Selected extract -

Ammonium tetrachloropalladate(II)
- Names: IUPAC name diazanium;tetrachloropalladium(2-)

Identifiers
- CAS Number: 13820-40-1;
- 3D model (JSmol): Interactive image;
- ChEBI: CHEBI:60149;
- ChemSpider: 55586;
- ECHA InfoCard: 100.034.075
- EC Number: 237-498-6;
- Gmelin Reference: 45561
- PubChem CID: 61682;
- CompTox Dashboard (EPA): DTXSID301014530 ;

Properties
- Chemical formula: Cl_{4}H_{8}N_{4}Pd
- Molar mass: 312.31 g·mol^{−1}
- Appearance: brown to green crystals
- Density: 2.17 g/cm^{3}
- Melting point: 140 °C
- Solubility in water: soluble
- Solubility: insoluble in ethanol
- Hazards: GHS labelling:
- Pictograms: GHS07: Exclamation mark GHS05: Corrosive
- Signal word: Warning
- Hazard statements: H302, H312, H315, H319, H332, H335

Related compounds
- Other cations: Sodium tetrachloropalladate(II); Potassium tetrachloropalladate(II);

= Ammonium tetrachloropalladate(II) =

Ammonium tetrachloropalladate(II) is a chemical compound with the chemical formula (NH4)2PdCl4. It is a reddish brown powder, forming brown to olive green crystals.

==Structure==
Ammonium tetrachloropalladate(II) forms tetragonal crystals, space group P 4/mmm, cell parameters: a = 0.721 nm, c = 0.426 nm, Z = 1.

==Synthesis==
Ammonium tetrachloropalladate(II) can be prepared by the slow evaporation of a solution containing tetrachloropalladic acid and ammonium chloride:
H2[PdCl4] + 2NH4Cl -> (NH4)2[PdCl4] + HCl

Another method involves passing chlorine through a palladium black suspension in a concentrated ammonium chloride solution:
Pd + Cl2 + 2NH4Cl -> (NH4)2[PdCl4]

==Uses==
The compound is used for the preparation of palladium metallic particles. In addition, it forms Pd-creatinine complexes, which is used in the field of catalysis and semiconductors.

==Reactions==
With the gradual addition of ammonia, an insoluble compound referred to as "Vauquelin's salt" is formed. It is the palladium analogue to Magnus's green salt.

Exercise prompt -
Using the text on ammonium tetrachloropalladate(II), answer these questions:
1. What is the melting point of the compound?
2. In which space group do its tetragonal crystals form?
3. What compound forms when ammonia is gradually added?

Dataset entries -
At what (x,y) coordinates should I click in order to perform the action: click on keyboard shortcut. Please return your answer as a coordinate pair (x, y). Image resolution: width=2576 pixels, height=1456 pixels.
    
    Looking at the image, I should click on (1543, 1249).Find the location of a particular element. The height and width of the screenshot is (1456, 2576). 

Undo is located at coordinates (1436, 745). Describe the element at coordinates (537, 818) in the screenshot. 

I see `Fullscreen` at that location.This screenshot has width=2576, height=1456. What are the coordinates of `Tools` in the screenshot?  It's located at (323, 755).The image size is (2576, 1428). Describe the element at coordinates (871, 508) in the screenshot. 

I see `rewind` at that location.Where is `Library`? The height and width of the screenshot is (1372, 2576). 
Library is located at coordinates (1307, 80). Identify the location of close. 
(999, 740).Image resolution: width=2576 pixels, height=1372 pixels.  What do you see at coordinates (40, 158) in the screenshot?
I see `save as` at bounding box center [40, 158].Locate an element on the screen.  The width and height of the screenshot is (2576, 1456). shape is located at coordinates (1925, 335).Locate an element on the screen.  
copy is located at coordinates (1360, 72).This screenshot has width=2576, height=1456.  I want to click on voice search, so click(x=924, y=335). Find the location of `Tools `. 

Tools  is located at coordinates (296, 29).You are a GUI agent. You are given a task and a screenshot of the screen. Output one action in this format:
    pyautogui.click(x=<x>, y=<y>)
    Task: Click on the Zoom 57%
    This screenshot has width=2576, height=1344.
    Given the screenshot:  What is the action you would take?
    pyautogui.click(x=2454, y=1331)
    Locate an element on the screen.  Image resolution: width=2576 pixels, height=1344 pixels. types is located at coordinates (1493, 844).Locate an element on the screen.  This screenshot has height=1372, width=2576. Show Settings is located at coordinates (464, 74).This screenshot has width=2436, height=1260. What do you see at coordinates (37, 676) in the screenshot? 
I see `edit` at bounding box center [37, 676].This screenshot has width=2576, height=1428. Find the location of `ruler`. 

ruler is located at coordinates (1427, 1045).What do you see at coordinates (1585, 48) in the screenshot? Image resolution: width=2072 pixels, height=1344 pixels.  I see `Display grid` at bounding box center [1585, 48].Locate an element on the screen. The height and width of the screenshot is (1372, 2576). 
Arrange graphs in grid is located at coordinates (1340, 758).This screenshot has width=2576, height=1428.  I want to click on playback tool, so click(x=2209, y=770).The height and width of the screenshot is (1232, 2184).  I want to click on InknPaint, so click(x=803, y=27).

Response below -
1. 140 °C
2. P 4/mmm
3. An insoluble compound called "Vauquelin's salt"